Open jcarouth opened 8 years ago

jcarouth commented 8 years ago

There have been conversations going on regarding docblocks and usage within projects at Liftopia. The place to have those conversations is here. We have a style guide adopted by the team which does apply to ruby projects including rtopia and all Rails projects. We should discuss the relevance of the styleguide and propose/make changes as necessary to reflect the current opinions of the team now.

The relevant section says:

Function comments

Every function declaration should have comments immediately preceding it that describe what the function does and how to use it. These comments should be descriptive ("Opens the file") rather than imperative ("Open the file"); the comment describes the function, it does not tell the function what to do. In general, these comments do not describe how the function performs its task. Instead, that should be left to comments interspersed in the function's code.

Every function should mention what the inputs and outputs are, unless it meets all of the following criteria:

  • not externally visible
  • very short
  • obvious

In Ruby, two popular function documentation schemes are TomDoc and YARD. You should favor using YARD over TomDoc. TomDoc is allowable since there are existing modules using it, but all new documentation should use YARD format.

RFC @liftopia/engineering

jakefolio commented 8 years ago

I think the places where docblocks aren't necessary or serve the least value is: specs, migrations, or generic controller methods [:index, :show, :create, :edit, :update, :destroy].

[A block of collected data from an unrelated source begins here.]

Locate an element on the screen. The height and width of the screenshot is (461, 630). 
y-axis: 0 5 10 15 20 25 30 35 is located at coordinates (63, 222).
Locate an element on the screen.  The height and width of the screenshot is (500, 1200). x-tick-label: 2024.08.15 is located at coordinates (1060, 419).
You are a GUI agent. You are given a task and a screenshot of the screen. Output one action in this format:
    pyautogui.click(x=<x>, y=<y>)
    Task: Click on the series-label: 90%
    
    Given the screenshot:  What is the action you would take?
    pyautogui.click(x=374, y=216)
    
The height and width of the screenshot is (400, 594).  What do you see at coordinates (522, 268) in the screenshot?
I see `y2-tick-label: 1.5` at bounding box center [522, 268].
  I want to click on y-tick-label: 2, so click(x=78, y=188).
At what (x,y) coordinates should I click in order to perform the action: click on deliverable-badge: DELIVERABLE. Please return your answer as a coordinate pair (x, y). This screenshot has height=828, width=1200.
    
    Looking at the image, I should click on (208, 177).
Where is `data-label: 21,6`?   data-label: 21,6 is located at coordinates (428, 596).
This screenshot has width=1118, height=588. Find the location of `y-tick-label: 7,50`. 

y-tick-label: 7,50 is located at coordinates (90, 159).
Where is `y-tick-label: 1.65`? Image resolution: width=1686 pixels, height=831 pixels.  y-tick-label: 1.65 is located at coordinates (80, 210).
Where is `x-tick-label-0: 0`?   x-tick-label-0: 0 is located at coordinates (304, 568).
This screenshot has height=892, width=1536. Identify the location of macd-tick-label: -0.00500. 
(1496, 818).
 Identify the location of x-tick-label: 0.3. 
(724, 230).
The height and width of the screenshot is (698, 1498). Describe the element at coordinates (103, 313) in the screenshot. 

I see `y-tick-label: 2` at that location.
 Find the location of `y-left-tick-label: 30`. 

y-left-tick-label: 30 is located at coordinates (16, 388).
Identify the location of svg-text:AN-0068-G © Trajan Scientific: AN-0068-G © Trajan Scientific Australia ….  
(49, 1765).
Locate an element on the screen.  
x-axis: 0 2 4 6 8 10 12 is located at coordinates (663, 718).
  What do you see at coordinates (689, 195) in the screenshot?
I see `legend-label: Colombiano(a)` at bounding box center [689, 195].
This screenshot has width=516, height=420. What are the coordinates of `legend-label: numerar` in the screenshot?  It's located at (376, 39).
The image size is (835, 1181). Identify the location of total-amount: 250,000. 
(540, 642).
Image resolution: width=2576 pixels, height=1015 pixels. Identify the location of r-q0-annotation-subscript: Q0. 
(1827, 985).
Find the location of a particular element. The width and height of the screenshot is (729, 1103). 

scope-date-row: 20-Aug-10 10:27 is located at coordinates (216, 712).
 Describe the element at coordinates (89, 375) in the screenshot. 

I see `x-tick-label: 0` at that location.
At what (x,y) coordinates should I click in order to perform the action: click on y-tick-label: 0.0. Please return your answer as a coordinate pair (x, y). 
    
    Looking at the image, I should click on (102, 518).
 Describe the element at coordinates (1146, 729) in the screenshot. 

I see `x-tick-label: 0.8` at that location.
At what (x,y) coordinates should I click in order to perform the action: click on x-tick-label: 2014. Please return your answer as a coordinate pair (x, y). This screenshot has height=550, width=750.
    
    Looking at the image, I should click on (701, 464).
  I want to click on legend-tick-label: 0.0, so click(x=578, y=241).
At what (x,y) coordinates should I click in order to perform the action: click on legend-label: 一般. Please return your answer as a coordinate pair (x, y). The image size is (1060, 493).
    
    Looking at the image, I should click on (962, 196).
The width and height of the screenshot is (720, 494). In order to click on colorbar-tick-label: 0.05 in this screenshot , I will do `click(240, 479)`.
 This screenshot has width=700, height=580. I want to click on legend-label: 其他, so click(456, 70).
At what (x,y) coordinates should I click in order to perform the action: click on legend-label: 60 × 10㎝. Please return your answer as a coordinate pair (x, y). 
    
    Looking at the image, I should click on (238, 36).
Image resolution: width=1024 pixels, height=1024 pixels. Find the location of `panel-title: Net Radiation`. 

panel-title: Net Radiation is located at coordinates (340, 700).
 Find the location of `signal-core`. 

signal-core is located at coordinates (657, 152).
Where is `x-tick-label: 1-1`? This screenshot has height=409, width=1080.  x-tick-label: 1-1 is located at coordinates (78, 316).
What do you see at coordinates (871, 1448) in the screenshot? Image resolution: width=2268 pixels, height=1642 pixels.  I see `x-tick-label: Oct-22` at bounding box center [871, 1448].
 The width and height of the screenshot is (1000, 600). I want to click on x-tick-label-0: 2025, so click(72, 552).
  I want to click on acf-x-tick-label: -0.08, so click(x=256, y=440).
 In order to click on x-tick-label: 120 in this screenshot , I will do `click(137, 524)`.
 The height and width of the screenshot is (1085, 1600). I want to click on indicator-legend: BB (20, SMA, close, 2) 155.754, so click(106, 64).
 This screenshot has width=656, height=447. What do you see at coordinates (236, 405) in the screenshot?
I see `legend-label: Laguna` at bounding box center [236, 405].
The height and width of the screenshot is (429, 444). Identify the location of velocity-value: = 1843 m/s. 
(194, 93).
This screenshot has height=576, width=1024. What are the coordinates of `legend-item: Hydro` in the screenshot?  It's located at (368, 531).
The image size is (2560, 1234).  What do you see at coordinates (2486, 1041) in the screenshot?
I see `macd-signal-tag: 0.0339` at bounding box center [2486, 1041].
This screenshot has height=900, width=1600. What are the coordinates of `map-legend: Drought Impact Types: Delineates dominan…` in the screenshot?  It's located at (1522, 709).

jcarouth commented 8 years ago

My preference is to document the public API of classes with docblocks. The internals of the class implementation (private methods, etc) are a nice-to-have with regards to docblocks but generally not necessary. I feel like my preference aligns with the styleguide already because most internal methods will be short and obvious by naming convention. The only real benefit to having docblocks on them would be to indicate the return types and make it obvious when and what an invocation will raise but if you're adhering to keeping the method simple and small that isn't that big of a deal to me.

I don't find value in documenting most controller methods (similar to @jakefolio's statement above.) I do think documenting helpers and such can be valuable as they are intended to be consumed and used.

It's also not necessary to have documentation for methods like def exists? or def inactive? as it's extremely obvious what those methods do and how to use them. The only problem is "obvious" is very hard to define which is why I think style guides like this have a broad perspective.

jimnist commented 8 years ago

i would modify the text above to say 'new documentation should be done using YARD' and not even mention TomDoc.

i'm fine with saying helpers that are not obvious should be commented, but would rather steer clear of "all methods of X type need comments" and also think that files/module/class documentation that is not YARD can be actually more useful in the code than docblocks.

external APIs need super clear documentation other than that, the code should be mostly self documenting, but when it's not there should be comments. realize that "is self documenting" and "obvious" are subjective.

chou commented 8 years ago

I think docblocks provide no marginal value at high marginal cost.

Value: none. They repeat information available in method test, method implementation, and method usage.

Cost: Present time cost incurred writing them. This cost extends into perpetuity in the form of maintenance.

For example, a ton of our existing docblocks claim "returns nothing", which is false because it is literally impossible in Ruby. Do we plan to go update all of them so that they are truthful?